> [SUPPLIED PASSAGE]
But it was hard to keep her business going. She has four little girls, and each pregnancy hurt her business. “I had to stop working for a while, and there were expenses.” Her girls’ father didn’t help. “He didn’t want to know how I managed to feed our kids.”

When the CLM selection team found her last summer, her business was dead. Her own illness finished it off. “I was sick with cholera. So was one of my girls. We were in the hospital for five days, and even after they let us out, I was too weak to work.”

By the time she joined the program, she was healthy again but was sitting at home because she had no money to buy with. She could have gotten herself back into business by using the loan sharks who are very active in that part of Boucan Carré, but by that time she had no hope that she could get started. She knew what she wanted to do: Go straight back into business. The will had been there, but she lacked the means. She took the 1500 gourds’ worth of merchandise that her Case Manager helped her buy and sold it in Port au Prince. She now goes once or twice each week, leaving her girls for a night with her mother. Just a few months after she started, the business is already worth 2500 gourds, and it’s growing.

Other aspects of her life are changing, too. She didn’t have any savings or animals when she joined the program, but now she has three pregnant goats and a small savings account. More importantly, she now knows how to protect herself and her children from cholera. With CLM’s help, she’s built a latrine and she has a water filter in her home that ensures that all her family’s drinking water is safe. She hasn’t built her new home yet, but most of the materials are ready. It shouldn’t take long.

She’s not satisfied yet. She wants to buy a cow. “That way, I’ll have something I can use if something comes up.” She’s got a ways to go, but things are going well. She’s shown an energy and an entrepreneurial spirit that promise great results.

Jonise Decaillon

I’ve written about Jonise before. (See: Jonise And Gladys.) She is a CLM member from Bay Tourib. When I first met her, she was homeless, living with a fellow CLM member because she had nowhere else to go. As I wrote at the time, Jonise “had been living with her children’s father, in a house on his mother’s land, when he decided he’d had enough of her. He threw her out. Her neighbor became fond of her while they were in enterprise training together, and when she saw her out in the street, she invited her into her home.”

At the time I wrote, we had been most struck by the steep challenges facing Jonise. She seemed confused. Not only was she unable to say how old she was — that’s common enough here — but also she didn’t know how old her children were. A neighbor told us that the kids were about five and three. The three-year-old girl died shortly after we started working in Bay Tourib. She also had, and still has a problem with writing. Not only was she unable to write her name, she couldn’t really that copy letters that her case manager wrote for her in her notebook. Here is a photo of Jonise’s copy book. Benson, her case manager, assigned her to practice writing “ni.” You can see the effort she has made, filling the page. But somehow she’s not seeing the letters clearly enough to copy them.

What’s worse, she is one of a small percentage of CLM members who “pa konnen lajan,” or don’t “know money.” In some cases, that means that someone can’t distinguish different denominations; in some, it means that they can’t do the simple arithmetic necessary to calculate change. In Jonise’s case, both were true.

> [EXCERPTED DATA]

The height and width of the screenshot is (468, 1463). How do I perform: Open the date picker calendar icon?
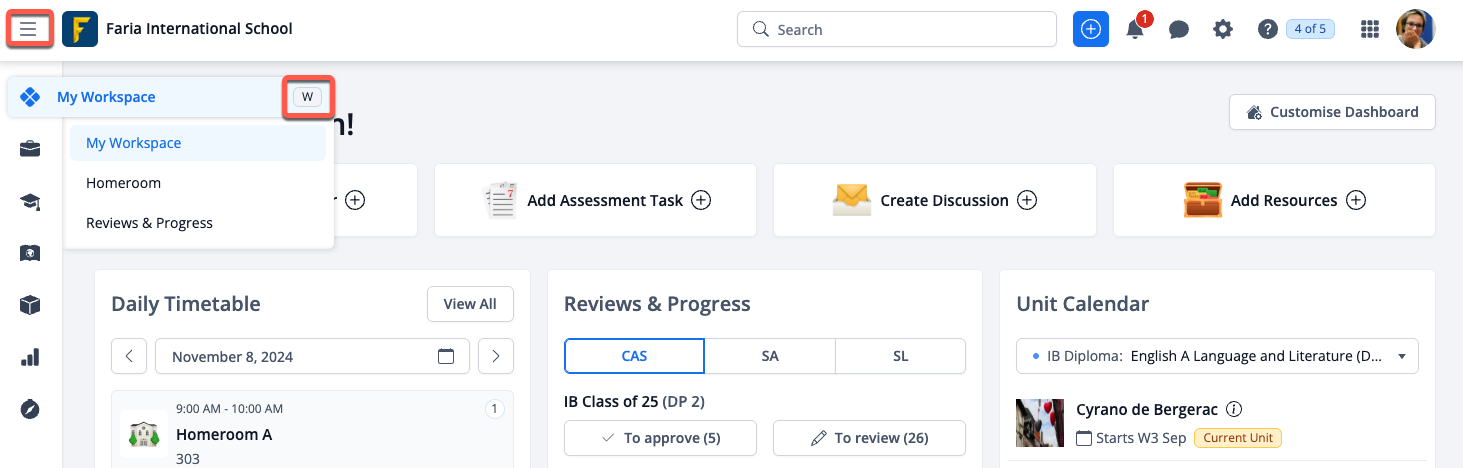click(446, 356)

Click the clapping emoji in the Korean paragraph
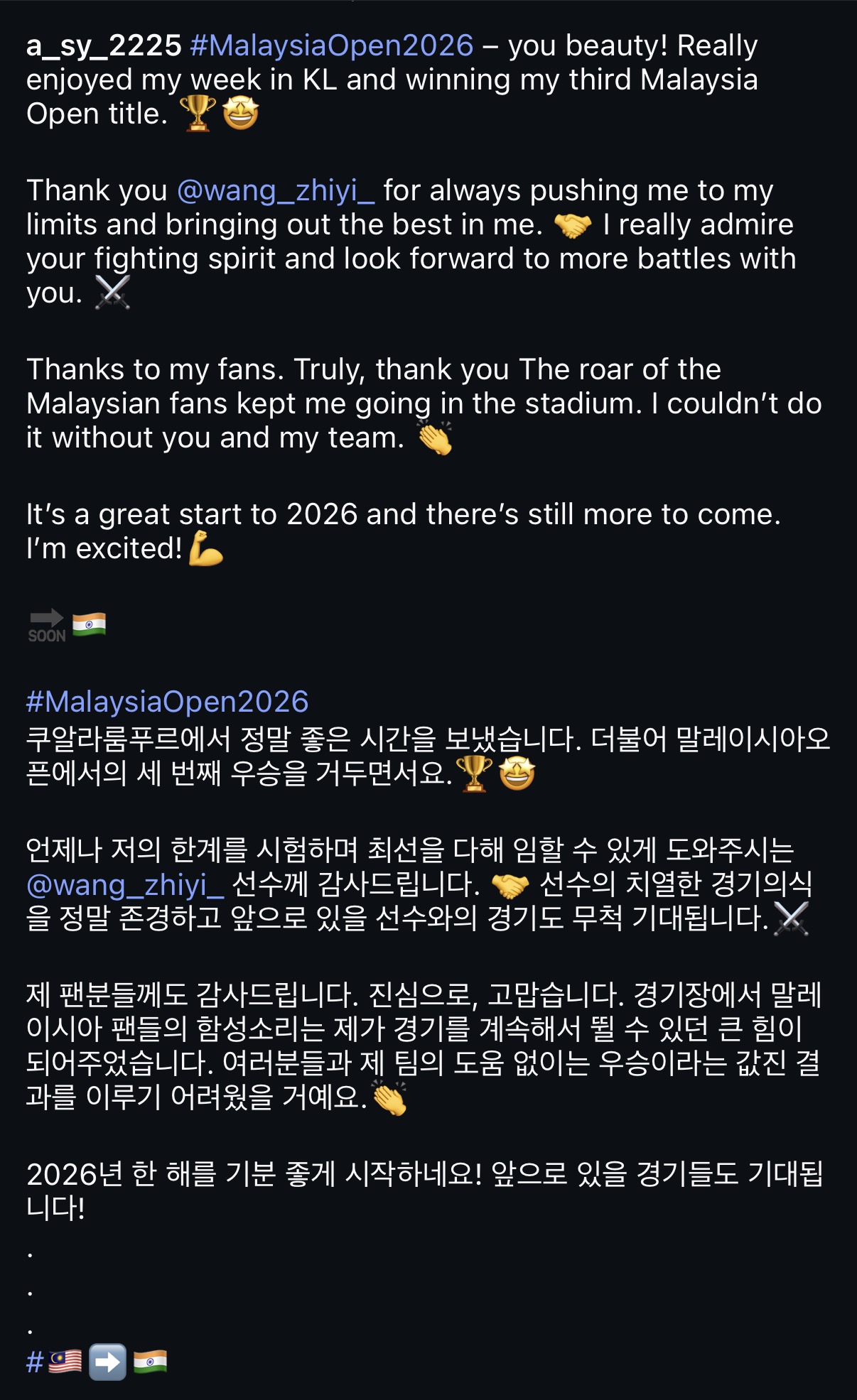pos(389,1098)
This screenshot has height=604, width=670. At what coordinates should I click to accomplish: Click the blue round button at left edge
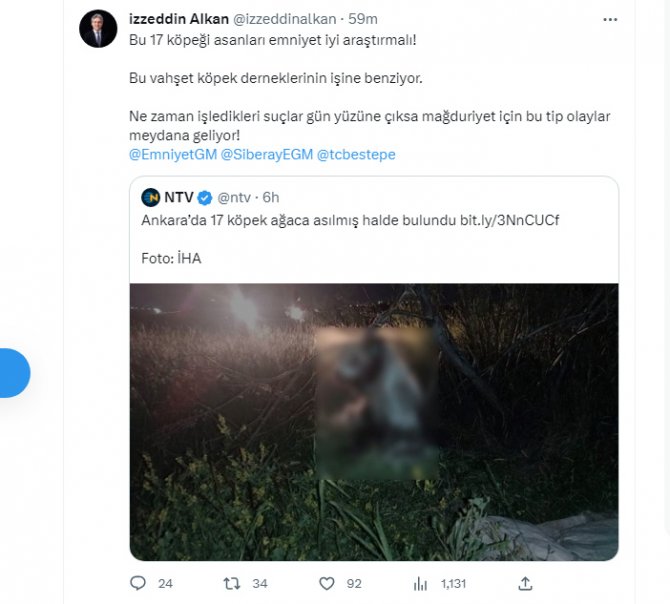pos(13,373)
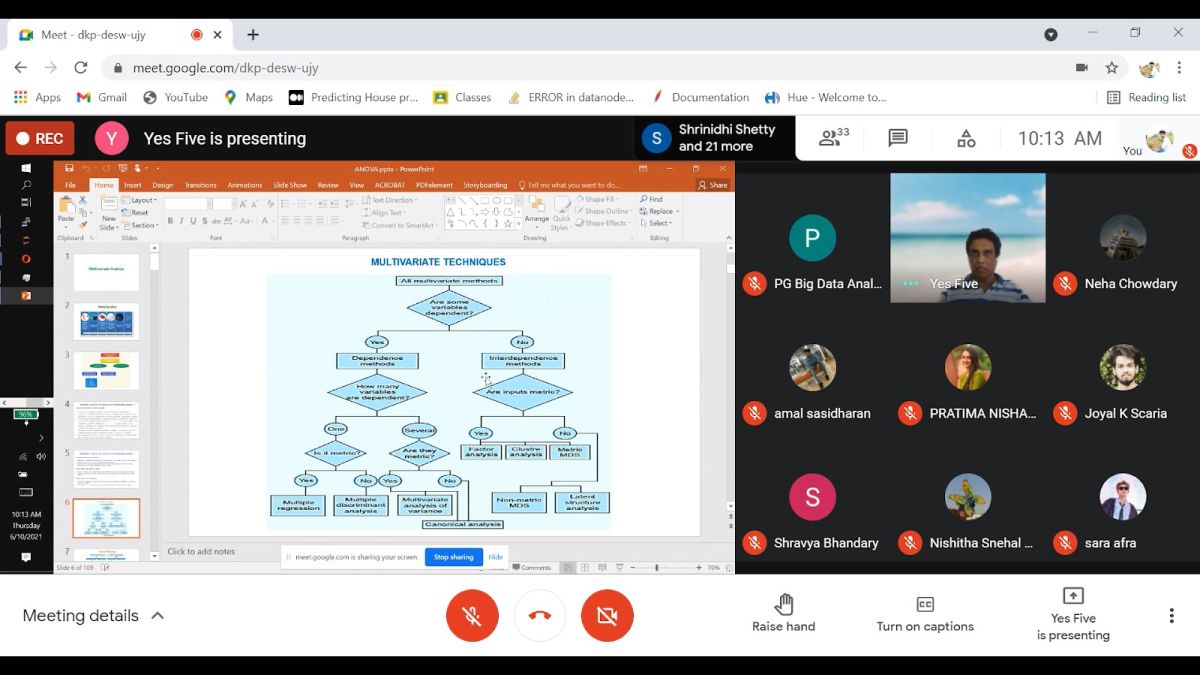
Task: Select Yes Five's video tile
Action: click(x=967, y=237)
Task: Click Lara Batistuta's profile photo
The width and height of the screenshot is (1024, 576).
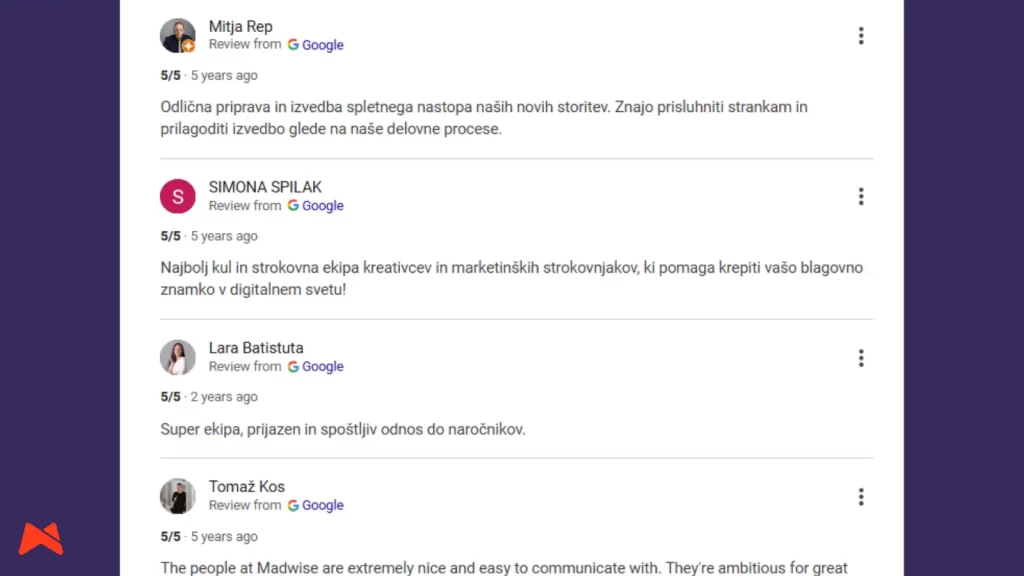Action: (178, 357)
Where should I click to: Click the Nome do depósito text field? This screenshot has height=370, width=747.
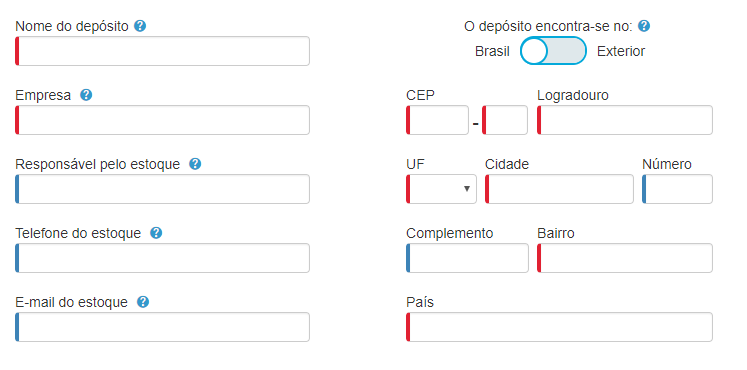click(162, 50)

> [WORK TASK 1] Reproduce the passage about the CLM members between "At the time I" and "to copy them.", inclusive.
> [WORK TASK 2] Write the next part of the account of the CLM members, picking up after its final sentence.

> [EXERCISE RESPONSE 1]
At the time I wrote, we had been most struck by the steep challenges facing Jonise. She seemed confused. Not only was she unable to say how old she was — that’s common enough here — but also she didn’t know how old her children were. A neighbor told us that the kids were about five and three. The three-year-old girl died shortly after we started working in Bay Tourib. She also had, and still has a problem with writing. Not only was she unable to write her name, she couldn’t really that copy letters that her case manager wrote for her in her notebook. Here is a photo of Jonise’s copy book. Benson, her case manager, assigned her to practice writing “ni.” You can see the effort she has made, filling the page. But somehow she’s not seeing the letters clearly enough to copy them.

> [EXERCISE RESPONSE 2]
So Benson started working hard with her. She didn’t choose small commerce as one of her two enterprises. It wouldn’t have made sense for someone who can’t make change. But she could never be really independent without learning to handle money, so Benson started by paying close attention to how he was giving her the weekly 300-gourd food stipend. He would vary it, using bills of different denominations: 25, 50, 100, and 250 gourds. He was careful to insist that she always count the money in front of him. Within a couple of months, she was identifying all denominations accurately. He also started teaching her math, using piles of small stones to help her add and subtract.

He talked to the father of her child, and they agreed that, whether or not the man is together with Jonise, he has a responsibility to his child. So they found one of her cousins willing to give her a small piece of land, and the man put up a frame of a new house for his little boy and Jonise. H covered it with the palm tree seed pods that are the poors’ standard roofing material. Benson then helped Jonise save up 500 gourds from her food stipend, and she used it to pay a builder to put up the walls.

Now Jonise and her boy are in a nice little house. Soon, she will have the roofing material replaced with the corrugated tin that we’ve given her. The house is small enough that she’ll be able to sell some extra tin roofing and use that money for something else. She’s taking good care of her goats and her pig, and may use the money to buy more livestock.

Most importantly and impressively, she’s started a small commerce. She invested only about 400 gourds, about $10, in rice and sugar. She saved that money from her weekly food stipend. Now she runs her little business from out of her home. It brings in just enough to keep her and her little boy fed.

The biggest difference is in Jonise herself. It’s visible. Jonise on the left is Jonise when we first met her. On the right, you see the new Jonise.

She is now cheerful and alert. She chats happily with her neighbors, even advocating for one fellow CLM member who had a problem the day we visited her to get us to go by the troubled woman’s home.

She has a long way to go. We need to help her learn to sign her name, and that won’t be easy. She’ll have to keep working at care for her livestock, and her small commerce as well. But she’s committed to the fight, to working with her case manager to continue to change her life. And she’s seems, to us, very likely to succeed.

With her case manager, Benson Pierre Derat

The Trial

Sherley is a case manager in Bay Tourib. She and her fellow Bay Tourib case managers have been working feverishly to buy assets and transfer them to the CLM members they’re responsible for. Purchasing and delivering assets, like livestock and construction materials, is time-consuming, and the worst thing about losing that time is that it interferes with the regularity of weekly visits to members’ homes during a phase in the process that is especially fragile.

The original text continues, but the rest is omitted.